Maternal perchlorate levels in women with borderline thyroid function during pregnancy and the cognitive development of their offspring; Data from the Controlled Antenatal Thyroid Study

Peter N Taylor et al.


Thyroid dysfunction is associated with impaired cognitive development. Perchlorate decreases thyroidal iodine uptake, potentially reducing thyroid hormone production. It is unclear whether perchlorate exposure in early life affects neurodevelopment.

Historical cohort analysis.
During 2002–2006, 21,846 women at gestational age <16 weeks recruited from antenatal clinics in Cardiff, UK and Turin, Italy were enrolled in the Controlled Antenatal Thyroid Screening Study (CATS). We undertook a retrospective analysis of 487 mother-child pairs in mothers who were hypothyroid/hypothyroxinemic during pregnancy and analyzed whether first trimester maternal perchlorate levels in the highest 10% of the study population were associated with increased odds of offspring IQ being in the lowest 10% at age 3 years.
Main Outcome Measures:
Maternal urinary perchlorate, offspring IQ.

Urine perchlorate was detectable in all women (median 2.58μg/liter); iodine levels were low (median 72μg/liter). Maternal perchlorate levels in the highest 10% of the population increased the odds of offspring IQ being in the lowest 10% OR=3.14 (95%CI 1.38, 7.13) p=0.006 with a greater negative impact observed on verbal OR=3.14 (95%CI 1.42, 6.90) p=0.005 than performance IQ. Maternal levothyroxine therapy did not reduce the negative impact of perchlorate on offspring IQ.
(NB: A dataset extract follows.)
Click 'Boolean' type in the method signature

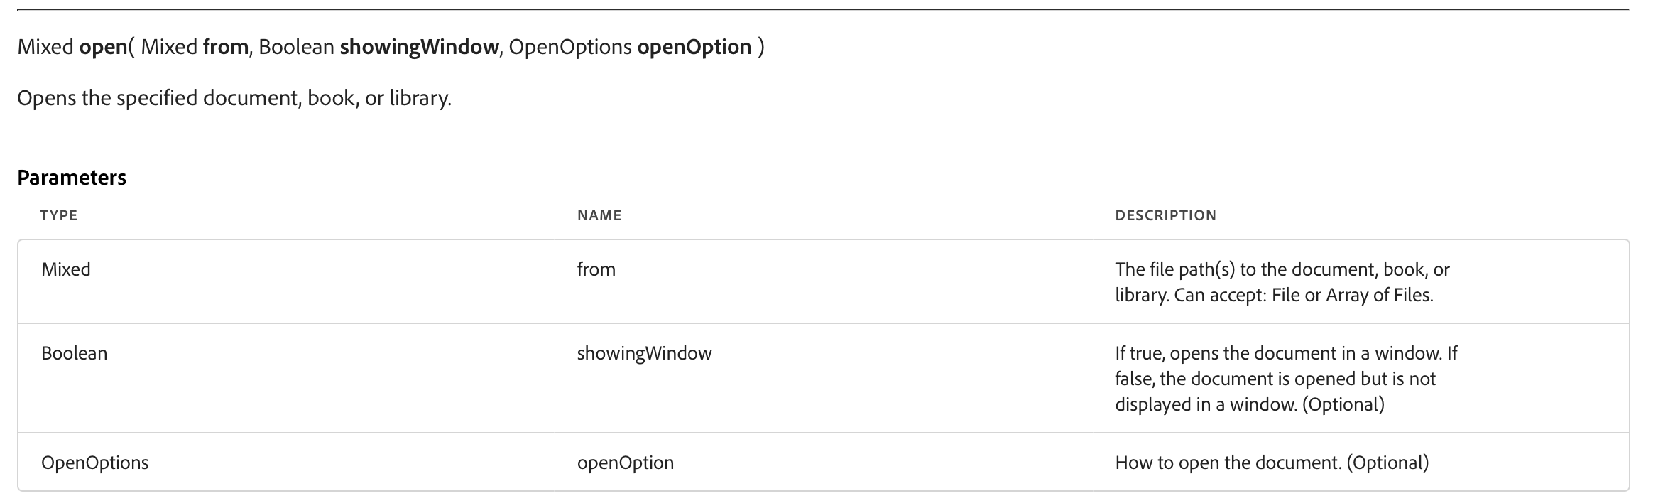tap(296, 47)
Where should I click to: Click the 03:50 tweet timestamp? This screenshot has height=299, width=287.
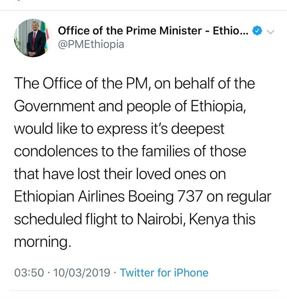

This is the first study using individual-level patient data to study maternal perchlorate exposure and offspring neurodevelopment and suggests that high-end maternal perchlorate levels in hypothyroid/hypothyroxinemic pregnant women have an adverse effect on offspring cognitive development, not affected by maternal levothyroxine therapy. These results require replication in additional studies, including in the euthyroid population.